No lance mais recente, o sócio Tom Goodhead se reuniu dias atrás com representantes das vítimas no Brasil para convencê-los a não assinarem qualquer acordo negociado pelo governo. Chegou a alardear que a BHP estaria disposta a encerrar o litígio em Londres rapidamente por meio de um acordo com a Justiça britânica, e que pagamentos sairiam até o Natal, o que não passa de conversa fiada.
Em comunicado, a mineradora desmentiu o advogado e afirmou que está “participando ativamente das negociações com a Vale, a Samarco e as autoridades públicas no Brasil e está focada em chegar a um acordo no país”. “A BHP acredita que as vias para pagamentos de indenização às pessoas atingidas são mais rápidas e fáceis no Brasil, garantindo que o dinheiro permaneça no país”, diz.
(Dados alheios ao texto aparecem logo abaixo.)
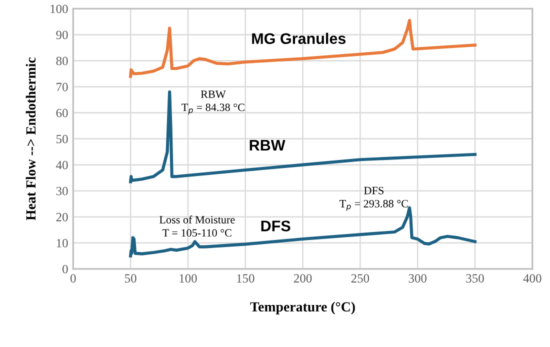  Describe the element at coordinates (198, 226) in the screenshot. I see `annotation: Loss of Moisture T = 105-110 °C` at that location.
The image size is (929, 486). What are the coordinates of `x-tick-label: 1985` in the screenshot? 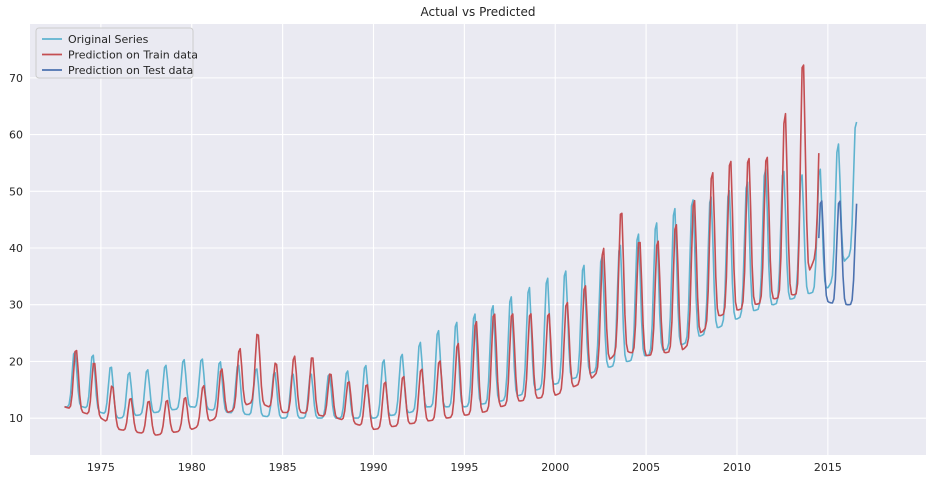 It's located at (283, 468).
Como já alertei antes, a atuação da Pogust Goodhead viola a soberania jurídica brasileira ao ignorar as tratativas oficiais sobre o caso, sob a alegação falaciosa de que as vítimas não foram contempladas no processo. O escritório diz defender 620 mil vítimas, além de 46 prefeituras, mas a captação desses clientes está envolta em suspeitas de irregularidades.
Flávio Dino, na semana passada, concedeu liminar em ação do Instituto Brasileiro de Mineração (Ibram), impondo restrições a municípios que firmaram contratos para litigar em tribunais fora do Brasil. O ministro determinou que as Prefeituras apresentem os contratos firmados e se abstenham de efetuar pagamentos de honorários vinculados a cláusulas de êxito, sem a autorização do Supremo ou de outras instâncias do Estado brasileiro.
Segundo o Ibram, “tais contratações expõem o Erário e as vítimas dos desastres socioambientais a imenso risco de lesão econômica, devido ao fato da cláusula ad exitum, pactuada em tais acordos, tornar os próprios escritórios de advocacia os grandes beneficiários de eventual reparação”. Conforme entrevistas e reportagens já publicadas na imprensa brasileira, a Pogust Goodhead costuma embolsar cerca de 30% do valor das causas em honorários, pois precisa remunerar seus investidores, normalmente fundos abutres.
O caso de Mariana não é o único. A PG também tenta usar a mesma estratégia nos desastres de Brumadinho, da mina de sal da Braskem em Alagoas e até na contaminação por alumínio das comunidades de Barcarena e Abaetetuba, no Pará. Trata-se de um negócio de enorme potencial lucrativo, especialmente em países com baixa governança e segurança jurídica.